_AIM OF THE EXERCISE_
In the records below, find the line that contains "Tweets by JPhDerosier (35, 2006)" and the line that contains "Le Conseil économique", then retype exactly those two lines and every line between them.

LISTED ENTRIES Start Marker

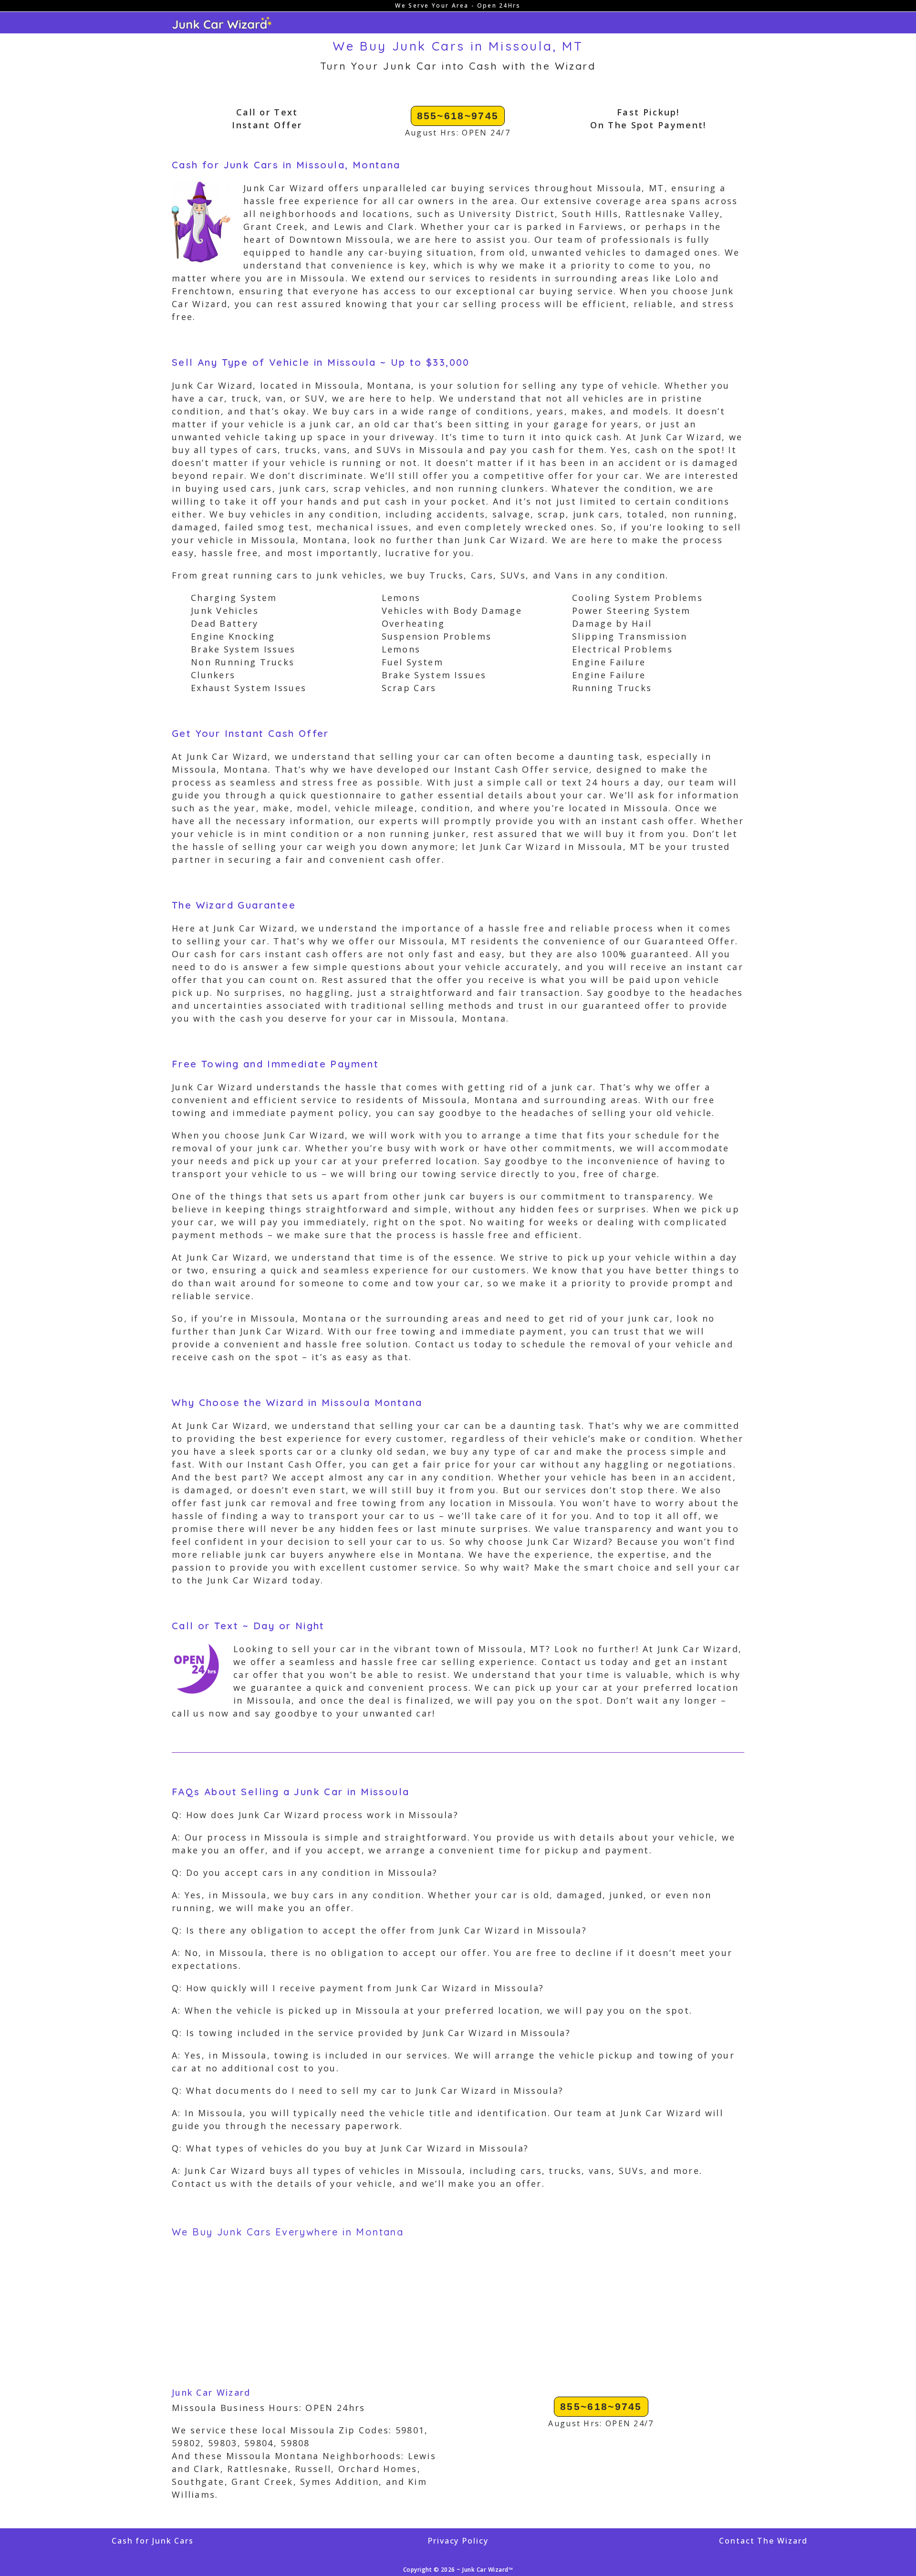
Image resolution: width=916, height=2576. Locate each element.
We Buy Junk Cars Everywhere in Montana (288, 2232)
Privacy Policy (458, 2540)
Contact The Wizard (763, 2540)
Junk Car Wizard (211, 2392)
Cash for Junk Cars (153, 2540)
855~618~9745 (458, 115)
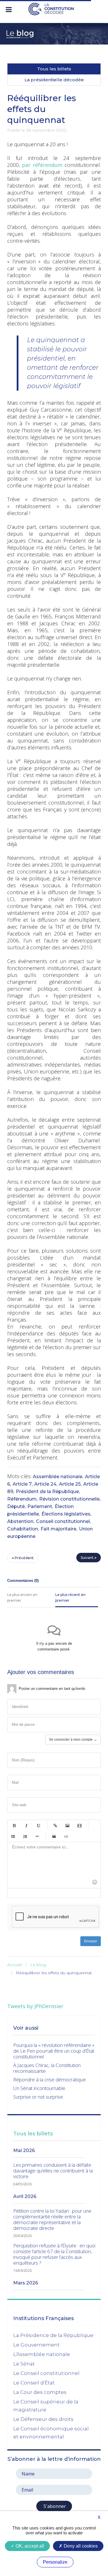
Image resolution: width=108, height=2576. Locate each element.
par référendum (42, 164)
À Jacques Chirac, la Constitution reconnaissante (47, 2068)
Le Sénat (24, 2364)
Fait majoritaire (58, 1529)
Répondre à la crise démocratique (49, 2079)
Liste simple (13, 1836)
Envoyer (90, 1941)
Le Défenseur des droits (43, 2419)
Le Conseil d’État (34, 2383)
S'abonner (54, 2506)
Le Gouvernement (36, 2345)
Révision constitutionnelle (69, 1499)
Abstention (20, 1521)
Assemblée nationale (57, 1476)
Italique (26, 1825)
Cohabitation (22, 1529)
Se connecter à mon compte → (73, 1740)
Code (66, 1836)
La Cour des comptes (40, 2392)
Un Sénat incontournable (39, 2088)
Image (67, 1825)
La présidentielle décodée (54, 79)
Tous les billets (54, 69)
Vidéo (79, 1825)
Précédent (24, 1558)
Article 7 (22, 1484)
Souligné (38, 1825)
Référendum (22, 1499)
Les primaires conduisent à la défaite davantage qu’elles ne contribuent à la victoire (53, 2170)
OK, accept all (29, 2546)
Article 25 (70, 1484)
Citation (54, 1836)
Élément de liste (37, 1836)
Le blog (38, 1964)
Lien (55, 1825)
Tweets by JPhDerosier (35, 2006)
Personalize (55, 2562)
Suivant (87, 1557)
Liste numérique (25, 1836)
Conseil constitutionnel (63, 1521)
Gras (14, 1825)
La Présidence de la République (53, 2335)
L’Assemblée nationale (41, 2354)
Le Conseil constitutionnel (46, 2373)
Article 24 (45, 1484)
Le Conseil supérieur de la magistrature (45, 2406)
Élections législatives (65, 1514)
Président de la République (47, 1491)
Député (16, 1506)
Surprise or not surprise (38, 2096)
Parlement (39, 1506)
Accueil (14, 1964)
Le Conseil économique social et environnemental (51, 2433)
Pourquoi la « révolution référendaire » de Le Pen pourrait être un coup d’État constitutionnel (53, 2051)
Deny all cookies (80, 2546)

LISTED ENTRIES End Marker

_RESPONSE FOR THIS EXERCISE_
Tweets by JPhDerosier (35, 2006)
Personalize (55, 2562)
Suivant (87, 1557)
Liste numérique (25, 1836)
Conseil constitutionnel (63, 1521)
Gras (14, 1825)
La Présidence de la République (53, 2335)
L’Assemblée nationale (41, 2354)
Le Conseil constitutionnel (46, 2373)
Article 24 (45, 1484)
Le Conseil supérieur de la magistrature (45, 2406)
Élections législatives (65, 1514)
Président de la République (47, 1491)
Député (16, 1506)
Surprise or not surprise (38, 2096)
Parlement (39, 1506)
Accueil (14, 1964)
Le Conseil économique social et environnemental (51, 2433)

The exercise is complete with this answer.